Ciudad de México, 08/05/25 (Más).- La Sala Superior del Tribunal Electoral del Poder Judicial de la Federación (TEPJF) ordenó al Instituto Nacional Electoral (INE) analizar una denuncia por presunta violencia política de género interpuesta contra los senadores del Partido Acción Nacional (PAN), Ricardo Anaya y Guadalupe Murguía.
La denuncia fue presentada por Susana Rocío Rojas Rodríguez, aspirante a magistrada del Tribunal Electoral del Estado de Querétaro, quien acusó a los legisladores de descalificar públicamente su postulación en razón de su pasada afiliación al partido Morena.
Rojas Rodríguez afirmó que los senadores cuestionaron su idoneidad para el cargo en una rueda de prensa, señalando que su candidatura como diputada local por Morena en el proceso electoral de 2021 era un impedimento para ocupar el puesto de magistrada.
La aspirante argumentó que los señalamientos no sólo ponían en duda su trayectoria profesional, sino que constituían un acto de violencia política con elementos de discriminación por razón de género.
El proyecto inicial del caso, elaborado por el magistrado Felipe de la Mata, proponía desechar la queja bajo el argumento de que el INE no tenía competencia para conocer del asunto. Según esta propuesta, los comentarios de los legisladores no estaban vinculados directamente con el ejercicio de derechos político-electorales y, por lo tanto, no constituían materia electoral. El proyecto consideraba además que los agravios presentados eran inoperantes al no controvertir los fundamentos legales del acto impugnado.
Durante la sesión pública del pleno, la mayoría de los magistrados de la Sala Superior no coincidieron con la propuesta del magistrado de la Mata.
La magistrada Janine Otálora Malassis destacó que la naturaleza del señalamiento ameritaba una revisión más amplia al tratarse de posibles actos de violencia política de género. Indicó que los cuestionamientos hacia Rojas Rodríguez, centrados en su militancia previa, podrían estar motivados por prejuicios de género, lo que activa la competencia del INE para investigar los hechos.
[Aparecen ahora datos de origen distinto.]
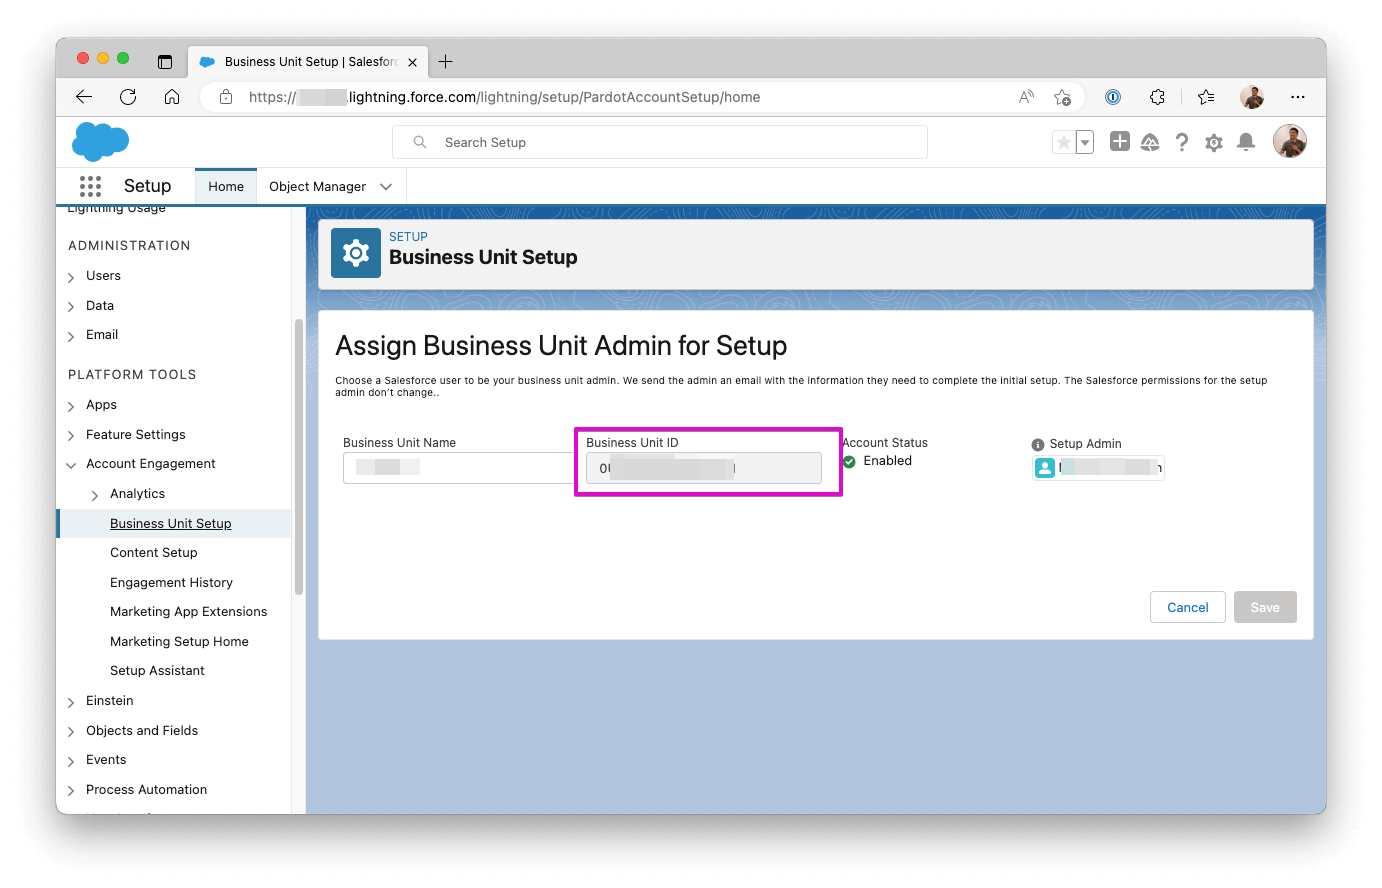Open the App Launcher grid icon
Image resolution: width=1382 pixels, height=888 pixels.
coord(90,186)
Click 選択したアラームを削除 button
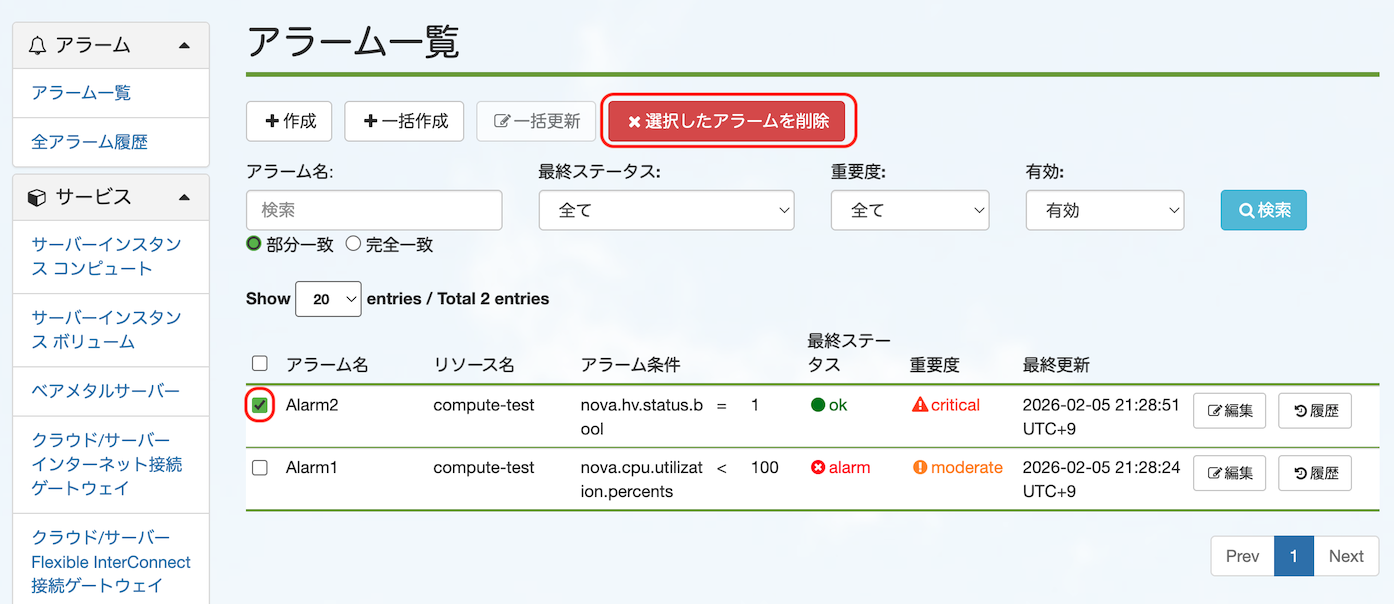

La magistrada presidenta Mónica Soto Fregoso apoyó esta visión y sostuvo que la denuncia debía analizarse en el fondo, ya que los hechos denunciados podrían configurar una conducta de violencia política basada en el género. En este sentido, consideró que el INE sí tiene facultades para dar trámite a la queja y continuar el procedimiento correspondiente.
El magistrado Reyes Rodríguez Mondragón también argumentó en contra de la propuesta de desechamiento. Señaló que adoptar una interpretación restrictiva de la competencia del INE sería incompatible con una visión amplia de protección de los derechos político-electorales, especialmente aquellos que buscan asegurar la participación libre y sin violencia de las mujeres en los procesos de designación y elección de cargos públicos.
A partir de esta resolución, el INE deberá iniciar el análisis de fondo de la denuncia para determinar si existieron elementos de violencia política de género en los comentarios vertidos por los senadores Anaya y Murguía. El órgano electoral tendrá que valorar las pruebas presentadas por la denunciante y emitir una resolución conforme al procedimiento sancionador establecido en la normativa vigente.
Este caso se enmarca en el contexto más amplio de preocupación institucional por el fenómeno de la violencia política de género, que afecta a mujeres aspirantes, candidatas y funcionarias en diferentes niveles del gobierno. La jurisprudencia electoral ha reconocido que este tipo de violencia puede presentarse en múltiples formas, incluyendo discursos públicos que deslegitimen candidaturas sobre la base de estereotipos o afiliaciones partidistas anteriores.
La decisión de la Sala Superior también subraya la necesidad de fortalecer los mecanismos institucionales para prevenir y sancionar este tipo de conductas, con el objetivo de garantizar una participación política efectiva y en condiciones de igualdad. La intervención del INE en este asunto representa una oportunidad para aplicar los principios de protección a los derechos de las mujeres que participan en la vida pública.
El INE deberá considerar si los comentarios realizados por los senadores encuadran dentro de las conductas que la ley y la jurisprudencia consideran violencia política de género, y si se afectó el derecho de la aspirante a participar en un procedimiento de designación sin sufrir discriminación por razones ajenas a su capacidad profesional.
Hasta el momento, ni Ricardo Anaya ni Guadalupe Murguía han emitido declaraciones públicas tras la resolución del TEPJF. La continuidad del procedimiento podría derivar en sanciones administrativas o medidas de reparación en caso de que se acredite la existencia de violencia política con perspectiva de género.
La resolución también representa un precedente relevante en el tratamiento de quejas similares en procesos de designación de cargos jurisdiccionales o electorales, en los que las mujeres siguen enfrentando obstáculos estructurales y simbólicos para acceder a posiciones de liderazgo.